Mon dernier voyage remonte à quelques années avant la mort d’Hedi. J’avais fait le voyage avec André pour assister à l’exposition des tableaux d’Hedi dans une galerie de Budapest. Nous avions fait un voyage commun, avec Ruth, dans le même avion, la même pension de famille, pour un peu plus d’une semaine. Cela faisait plus de trente ans que je n’étais pas retourné en Hongrie.

Le « fil » de mes amitiés.

André était devenu un « absolu ». Les autres personnes que je connaissais à l’époque commençaient à m’ennuyer, et je m’en désintéressais peu à peu. André m’a inclus dans son cercle d’amis hongrois, des réfugiés de mil neuf cent cinquante-six. Nous nous rencontrions dans le café « Old Navy », boulevard Saint – Germain – des Prés. Pendant longtemps dans ma vie, je me suis retrouvé avec des gens que j’aimais, mais dont je ne comprenais pas la langue. Cela ne me gênait pas car, ne cherchant pas le sens des mots, je restais à écouter, la langue devenait une musique, mon intuition me faisant comprendre plus ou moins ce qu’ils disaient. Il y eut aussi un autre café où nous passions des soirées, mais je ne me rappelle plus le nom de ce café.

J’ai un peu appris le hongrois, comme j’ai appris l’hébreu, c’est-à-dire, par l’écoute, et non pas par la lecture. Je suis un être d’écoute, tout en étant un grand lecteur. Je ne pense pas maintenant si j’ai vraiment lu, ou si j’ai navigué sur les lettres, si j’ai vraiment compris le contenu de ce que je lisais. A l’heure actuelle, je critique ma façon de lire, ma précipitation.
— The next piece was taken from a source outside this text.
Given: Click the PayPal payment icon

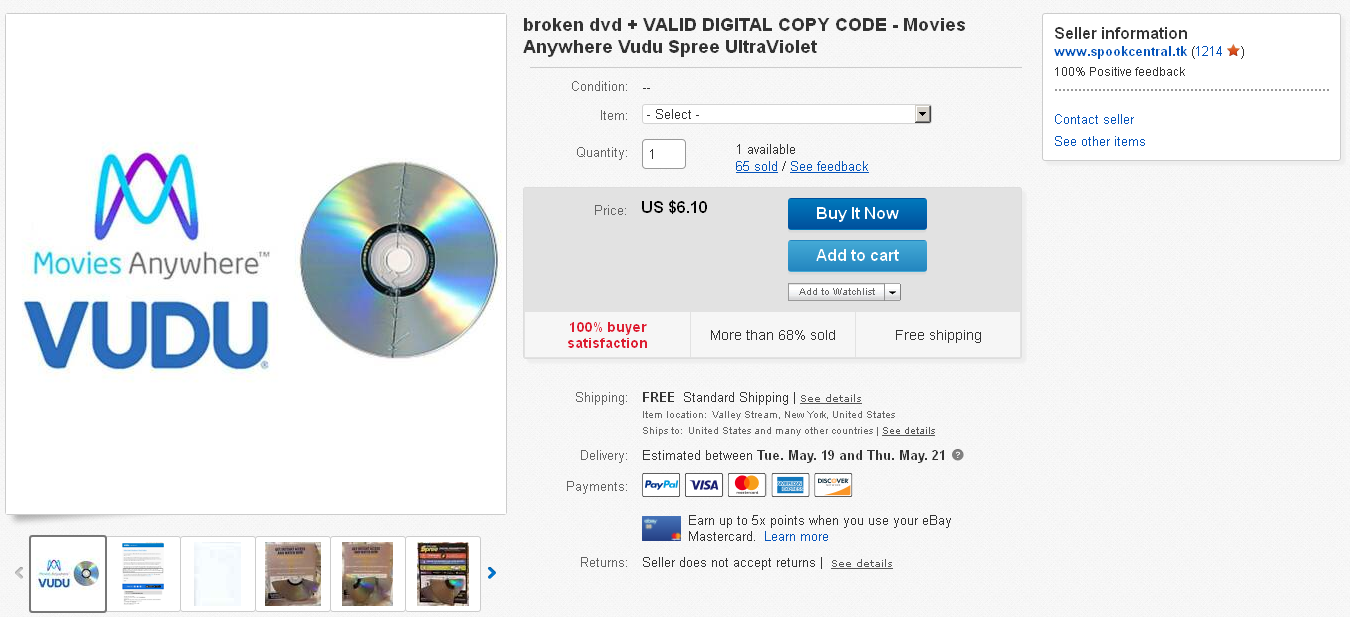Looking at the screenshot, I should [x=661, y=485].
Je lis trop vite, comme je fais beaucoup de choses trop vite. Je me force à lire lentement.

Dadou m’a introduit dans sa famille. J’ai connu ses sœurs, et suis devenu ami avec la plus jeune, Lina. J’étais souvent invité à partager leurs repas et leur couscous au poisson du vendredi soir. J’aimais beaucoup Mamina, la mère de Dadou, que je trouvais être une femme extraordinaire.
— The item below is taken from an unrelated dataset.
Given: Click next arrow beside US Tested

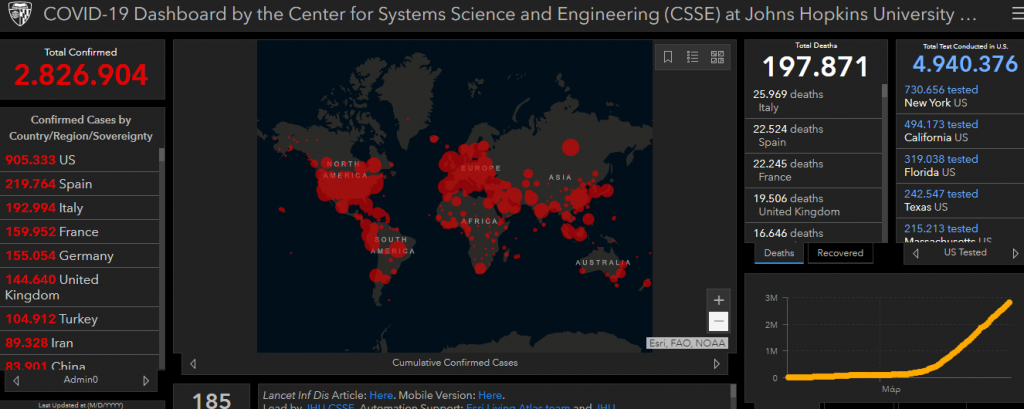Looking at the screenshot, I should click(x=1009, y=253).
J’étais très lié à Lina. On parlait beaucoup. J’allais souvent la visiter rue du Pont aux Choux, dans le Marais, dans son tout petit appartement, au sixième étage du numéro vingt-deux. Elle m’a aidé à trouver un petit studio au numéro sept de cette même rue. Quand elle est partie, emportée par la maladie de la « vache folle », j’habitais en Israël, et j’ai voyagé pour lui dire « au revoir ».